Gap junctional hemichannels in the heart.

Upon contacting each other, cells form gap junctions, in which each cell contributes half of the channel linking their cytoplasms, enabling them to share their metabolome up to a molecular weight of 1000. Each hemichannel (or connexon) is randomly inserted into the plasma membrane and then migrates to the site of cell-to-cell contact before pairing with the neighbouring cell's hemichannel to form a communicating conduit. This review summarizes the evidence for hemichannels in heart ventricular myocytes. Morphological findings are summarized describing how hemichannels are inserted into the plasma membrane. Once in the plasma membrane, hemichannels can be functionally detected electrophysiologically or by dye uptake assays. Each technique reveals specific aspects of hemichannel function.

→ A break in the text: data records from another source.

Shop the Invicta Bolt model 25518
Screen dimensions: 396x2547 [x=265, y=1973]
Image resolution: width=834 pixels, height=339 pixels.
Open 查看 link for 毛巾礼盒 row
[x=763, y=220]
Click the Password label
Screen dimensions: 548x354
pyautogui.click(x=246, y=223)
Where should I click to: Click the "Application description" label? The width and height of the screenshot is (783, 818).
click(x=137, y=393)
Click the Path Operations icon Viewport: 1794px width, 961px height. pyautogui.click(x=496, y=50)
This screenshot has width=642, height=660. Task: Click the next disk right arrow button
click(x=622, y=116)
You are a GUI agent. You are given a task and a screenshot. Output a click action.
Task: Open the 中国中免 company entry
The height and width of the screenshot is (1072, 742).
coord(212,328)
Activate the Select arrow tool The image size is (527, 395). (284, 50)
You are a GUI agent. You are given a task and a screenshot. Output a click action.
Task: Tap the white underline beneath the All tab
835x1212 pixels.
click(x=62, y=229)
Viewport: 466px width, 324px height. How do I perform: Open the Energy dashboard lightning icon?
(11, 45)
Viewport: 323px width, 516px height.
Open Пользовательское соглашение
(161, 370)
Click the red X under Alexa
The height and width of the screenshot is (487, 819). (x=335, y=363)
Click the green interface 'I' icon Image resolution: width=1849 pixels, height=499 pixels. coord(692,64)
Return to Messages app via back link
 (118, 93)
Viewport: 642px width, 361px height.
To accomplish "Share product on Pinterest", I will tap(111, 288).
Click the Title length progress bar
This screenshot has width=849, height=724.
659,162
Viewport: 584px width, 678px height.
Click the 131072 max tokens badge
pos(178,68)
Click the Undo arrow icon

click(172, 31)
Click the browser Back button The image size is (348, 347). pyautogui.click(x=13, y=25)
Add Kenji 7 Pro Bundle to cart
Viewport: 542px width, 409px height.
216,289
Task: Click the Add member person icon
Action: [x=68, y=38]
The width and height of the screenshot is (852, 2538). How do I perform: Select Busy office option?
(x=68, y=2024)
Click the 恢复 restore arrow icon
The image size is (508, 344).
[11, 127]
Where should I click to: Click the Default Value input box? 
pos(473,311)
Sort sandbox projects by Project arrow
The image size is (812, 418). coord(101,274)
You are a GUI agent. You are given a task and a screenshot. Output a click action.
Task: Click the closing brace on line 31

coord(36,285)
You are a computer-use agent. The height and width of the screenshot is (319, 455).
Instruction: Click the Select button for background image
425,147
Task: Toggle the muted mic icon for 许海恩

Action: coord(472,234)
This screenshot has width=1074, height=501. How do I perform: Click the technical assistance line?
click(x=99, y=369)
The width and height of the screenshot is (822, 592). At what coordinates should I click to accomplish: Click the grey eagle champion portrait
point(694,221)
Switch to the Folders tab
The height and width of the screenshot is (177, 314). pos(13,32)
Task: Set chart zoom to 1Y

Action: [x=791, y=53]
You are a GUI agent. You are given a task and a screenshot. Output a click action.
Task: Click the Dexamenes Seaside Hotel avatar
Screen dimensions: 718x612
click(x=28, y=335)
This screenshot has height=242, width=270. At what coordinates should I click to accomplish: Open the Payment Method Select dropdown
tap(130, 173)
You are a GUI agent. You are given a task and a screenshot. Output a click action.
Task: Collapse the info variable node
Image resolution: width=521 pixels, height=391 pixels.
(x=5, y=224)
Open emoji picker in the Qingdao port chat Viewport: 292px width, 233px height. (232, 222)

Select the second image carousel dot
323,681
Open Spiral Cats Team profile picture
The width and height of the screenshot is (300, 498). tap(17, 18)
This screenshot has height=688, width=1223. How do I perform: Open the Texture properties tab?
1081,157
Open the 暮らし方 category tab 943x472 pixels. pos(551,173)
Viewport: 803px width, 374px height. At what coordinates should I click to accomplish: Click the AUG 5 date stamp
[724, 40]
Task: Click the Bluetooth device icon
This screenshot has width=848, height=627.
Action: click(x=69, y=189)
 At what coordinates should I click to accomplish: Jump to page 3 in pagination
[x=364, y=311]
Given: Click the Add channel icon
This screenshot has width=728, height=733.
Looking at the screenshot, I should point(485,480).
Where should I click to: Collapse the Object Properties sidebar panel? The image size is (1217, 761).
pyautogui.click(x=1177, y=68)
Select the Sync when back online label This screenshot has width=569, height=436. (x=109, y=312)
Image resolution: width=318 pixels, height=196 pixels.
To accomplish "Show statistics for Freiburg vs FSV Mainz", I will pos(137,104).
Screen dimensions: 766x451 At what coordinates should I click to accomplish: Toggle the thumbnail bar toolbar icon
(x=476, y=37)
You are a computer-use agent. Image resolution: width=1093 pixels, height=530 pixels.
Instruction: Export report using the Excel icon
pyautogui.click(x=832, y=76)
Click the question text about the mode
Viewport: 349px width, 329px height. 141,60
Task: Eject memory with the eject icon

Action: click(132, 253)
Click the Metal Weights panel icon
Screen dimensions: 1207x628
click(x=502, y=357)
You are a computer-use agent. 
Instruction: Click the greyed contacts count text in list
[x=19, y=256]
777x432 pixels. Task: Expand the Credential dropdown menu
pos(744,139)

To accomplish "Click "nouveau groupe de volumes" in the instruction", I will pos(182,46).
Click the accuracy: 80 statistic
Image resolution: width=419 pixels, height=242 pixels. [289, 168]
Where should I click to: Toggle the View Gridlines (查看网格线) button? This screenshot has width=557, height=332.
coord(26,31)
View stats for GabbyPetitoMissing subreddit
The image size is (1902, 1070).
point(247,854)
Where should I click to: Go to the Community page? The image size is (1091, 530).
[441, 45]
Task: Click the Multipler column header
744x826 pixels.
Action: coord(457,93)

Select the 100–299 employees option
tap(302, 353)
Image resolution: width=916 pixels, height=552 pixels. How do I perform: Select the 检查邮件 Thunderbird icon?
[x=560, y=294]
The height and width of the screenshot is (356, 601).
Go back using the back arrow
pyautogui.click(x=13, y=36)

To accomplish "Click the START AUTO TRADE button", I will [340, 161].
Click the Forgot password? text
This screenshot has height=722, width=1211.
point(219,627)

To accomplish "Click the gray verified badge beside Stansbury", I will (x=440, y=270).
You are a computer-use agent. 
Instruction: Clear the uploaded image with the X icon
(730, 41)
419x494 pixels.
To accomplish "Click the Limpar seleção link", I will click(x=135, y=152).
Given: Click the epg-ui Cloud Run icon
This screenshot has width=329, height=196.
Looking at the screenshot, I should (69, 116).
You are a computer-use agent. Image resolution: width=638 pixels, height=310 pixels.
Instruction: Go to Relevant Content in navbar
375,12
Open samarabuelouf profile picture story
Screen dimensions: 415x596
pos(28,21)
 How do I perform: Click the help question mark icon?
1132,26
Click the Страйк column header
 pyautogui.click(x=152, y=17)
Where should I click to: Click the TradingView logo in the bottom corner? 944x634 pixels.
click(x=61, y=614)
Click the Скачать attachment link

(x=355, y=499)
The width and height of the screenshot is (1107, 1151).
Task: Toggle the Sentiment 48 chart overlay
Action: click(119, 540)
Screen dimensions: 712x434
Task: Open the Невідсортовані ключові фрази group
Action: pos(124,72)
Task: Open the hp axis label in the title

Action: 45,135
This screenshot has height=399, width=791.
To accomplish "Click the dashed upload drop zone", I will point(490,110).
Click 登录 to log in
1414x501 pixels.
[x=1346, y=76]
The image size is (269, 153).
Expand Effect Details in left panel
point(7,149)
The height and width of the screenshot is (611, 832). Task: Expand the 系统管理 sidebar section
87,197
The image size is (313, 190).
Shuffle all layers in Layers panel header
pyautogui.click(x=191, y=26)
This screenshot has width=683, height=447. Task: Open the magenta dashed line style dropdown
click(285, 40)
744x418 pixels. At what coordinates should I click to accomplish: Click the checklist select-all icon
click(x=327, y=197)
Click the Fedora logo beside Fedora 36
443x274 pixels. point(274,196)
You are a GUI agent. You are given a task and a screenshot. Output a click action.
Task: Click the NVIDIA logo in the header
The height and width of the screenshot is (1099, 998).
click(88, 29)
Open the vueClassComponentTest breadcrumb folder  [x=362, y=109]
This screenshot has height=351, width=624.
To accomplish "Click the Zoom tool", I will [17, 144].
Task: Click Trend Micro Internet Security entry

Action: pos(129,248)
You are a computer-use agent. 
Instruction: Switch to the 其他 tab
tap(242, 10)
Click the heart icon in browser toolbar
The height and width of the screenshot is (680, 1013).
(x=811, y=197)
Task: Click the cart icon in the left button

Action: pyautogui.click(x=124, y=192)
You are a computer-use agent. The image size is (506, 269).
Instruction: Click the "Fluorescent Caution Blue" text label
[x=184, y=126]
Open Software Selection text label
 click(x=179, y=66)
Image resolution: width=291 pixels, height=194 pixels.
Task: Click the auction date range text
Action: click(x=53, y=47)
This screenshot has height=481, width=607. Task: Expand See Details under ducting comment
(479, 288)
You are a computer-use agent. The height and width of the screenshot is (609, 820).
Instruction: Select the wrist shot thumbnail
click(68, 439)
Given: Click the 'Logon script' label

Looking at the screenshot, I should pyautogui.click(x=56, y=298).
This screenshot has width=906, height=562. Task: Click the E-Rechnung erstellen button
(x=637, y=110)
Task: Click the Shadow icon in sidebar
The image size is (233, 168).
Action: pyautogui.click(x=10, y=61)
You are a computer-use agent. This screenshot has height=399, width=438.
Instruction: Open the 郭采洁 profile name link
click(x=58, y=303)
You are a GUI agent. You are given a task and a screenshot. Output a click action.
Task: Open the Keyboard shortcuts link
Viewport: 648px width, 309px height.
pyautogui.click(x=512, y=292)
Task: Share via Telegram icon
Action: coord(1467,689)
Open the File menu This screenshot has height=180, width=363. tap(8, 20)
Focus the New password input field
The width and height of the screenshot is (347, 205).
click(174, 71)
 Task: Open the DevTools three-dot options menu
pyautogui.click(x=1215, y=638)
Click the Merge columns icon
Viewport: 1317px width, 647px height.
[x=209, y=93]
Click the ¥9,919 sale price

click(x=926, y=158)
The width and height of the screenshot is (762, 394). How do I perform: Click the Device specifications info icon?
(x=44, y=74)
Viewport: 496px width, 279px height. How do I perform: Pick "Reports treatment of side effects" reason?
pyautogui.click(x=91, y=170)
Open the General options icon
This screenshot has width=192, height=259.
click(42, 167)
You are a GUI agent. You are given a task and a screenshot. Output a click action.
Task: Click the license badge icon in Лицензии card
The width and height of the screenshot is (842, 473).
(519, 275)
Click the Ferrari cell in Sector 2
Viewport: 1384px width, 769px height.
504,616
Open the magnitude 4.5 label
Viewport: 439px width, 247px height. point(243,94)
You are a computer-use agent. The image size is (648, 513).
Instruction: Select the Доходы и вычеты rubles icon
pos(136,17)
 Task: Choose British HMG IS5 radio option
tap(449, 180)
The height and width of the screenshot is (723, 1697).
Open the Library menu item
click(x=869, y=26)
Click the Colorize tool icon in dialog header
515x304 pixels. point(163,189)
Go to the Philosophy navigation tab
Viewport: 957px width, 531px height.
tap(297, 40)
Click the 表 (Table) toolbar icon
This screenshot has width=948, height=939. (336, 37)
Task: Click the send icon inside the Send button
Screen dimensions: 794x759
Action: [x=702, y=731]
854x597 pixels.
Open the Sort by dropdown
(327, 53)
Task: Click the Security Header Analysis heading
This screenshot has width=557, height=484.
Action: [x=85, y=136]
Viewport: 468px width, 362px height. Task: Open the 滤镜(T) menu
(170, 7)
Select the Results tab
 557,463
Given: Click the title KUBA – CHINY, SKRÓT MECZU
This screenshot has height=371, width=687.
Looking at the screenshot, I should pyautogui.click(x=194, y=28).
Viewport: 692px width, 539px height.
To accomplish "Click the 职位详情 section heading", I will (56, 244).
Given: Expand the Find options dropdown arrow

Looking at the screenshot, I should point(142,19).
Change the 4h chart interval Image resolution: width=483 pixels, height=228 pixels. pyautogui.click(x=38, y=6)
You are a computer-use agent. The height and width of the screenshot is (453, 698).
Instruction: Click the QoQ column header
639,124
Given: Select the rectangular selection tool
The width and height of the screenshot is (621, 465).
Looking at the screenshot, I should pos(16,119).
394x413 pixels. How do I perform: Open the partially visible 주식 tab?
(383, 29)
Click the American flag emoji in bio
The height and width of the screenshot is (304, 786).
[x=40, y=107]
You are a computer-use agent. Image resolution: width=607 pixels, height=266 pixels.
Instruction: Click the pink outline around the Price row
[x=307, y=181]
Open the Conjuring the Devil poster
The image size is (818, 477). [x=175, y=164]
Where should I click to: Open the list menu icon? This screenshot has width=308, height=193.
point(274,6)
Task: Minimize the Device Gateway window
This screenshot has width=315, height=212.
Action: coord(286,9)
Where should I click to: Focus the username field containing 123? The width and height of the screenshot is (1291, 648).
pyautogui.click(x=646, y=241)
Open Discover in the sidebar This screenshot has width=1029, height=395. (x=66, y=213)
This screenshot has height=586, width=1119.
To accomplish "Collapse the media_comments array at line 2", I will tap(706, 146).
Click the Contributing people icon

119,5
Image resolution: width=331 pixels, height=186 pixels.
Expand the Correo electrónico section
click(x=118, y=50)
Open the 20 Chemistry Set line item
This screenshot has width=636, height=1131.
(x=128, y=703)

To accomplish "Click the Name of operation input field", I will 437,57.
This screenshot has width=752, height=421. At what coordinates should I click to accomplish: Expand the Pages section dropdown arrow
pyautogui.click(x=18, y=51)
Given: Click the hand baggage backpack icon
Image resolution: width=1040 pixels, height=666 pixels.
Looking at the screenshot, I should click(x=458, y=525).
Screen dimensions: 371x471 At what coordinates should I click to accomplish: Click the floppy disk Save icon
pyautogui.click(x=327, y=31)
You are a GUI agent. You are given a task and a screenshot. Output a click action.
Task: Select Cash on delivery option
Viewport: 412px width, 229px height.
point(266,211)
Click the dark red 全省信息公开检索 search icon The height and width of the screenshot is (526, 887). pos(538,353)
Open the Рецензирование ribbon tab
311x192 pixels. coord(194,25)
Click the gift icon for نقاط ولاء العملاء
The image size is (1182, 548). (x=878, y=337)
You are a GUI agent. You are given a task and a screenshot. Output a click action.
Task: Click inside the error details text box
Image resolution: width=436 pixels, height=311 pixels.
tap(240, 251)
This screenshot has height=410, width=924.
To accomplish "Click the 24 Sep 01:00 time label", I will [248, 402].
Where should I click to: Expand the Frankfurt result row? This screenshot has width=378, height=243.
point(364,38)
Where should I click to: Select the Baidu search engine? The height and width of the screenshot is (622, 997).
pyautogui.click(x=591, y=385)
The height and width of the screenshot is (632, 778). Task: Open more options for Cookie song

Using dye uptake studies, it is possible to investigate the biological regulation of hemichannels in vivo. Evidence is summarized which indicates that hemichannels are normally kept closed in the presence of normal extracellular Ca because they are phosphorylated at residues in the C-terminus regulated by the MAPK signalling pathway. When hemichannels are dephosphorylated, the channels open and allow dye uptake into the cells, as well as potentially deleterious ion exchange. Biological stresses, such as hyperosmolarity and metabolic inhibition, open hemichannels by this mechanism through activating phosphatases. The resulting ion fluxes may have important roles in heart physiology and pathophysiology.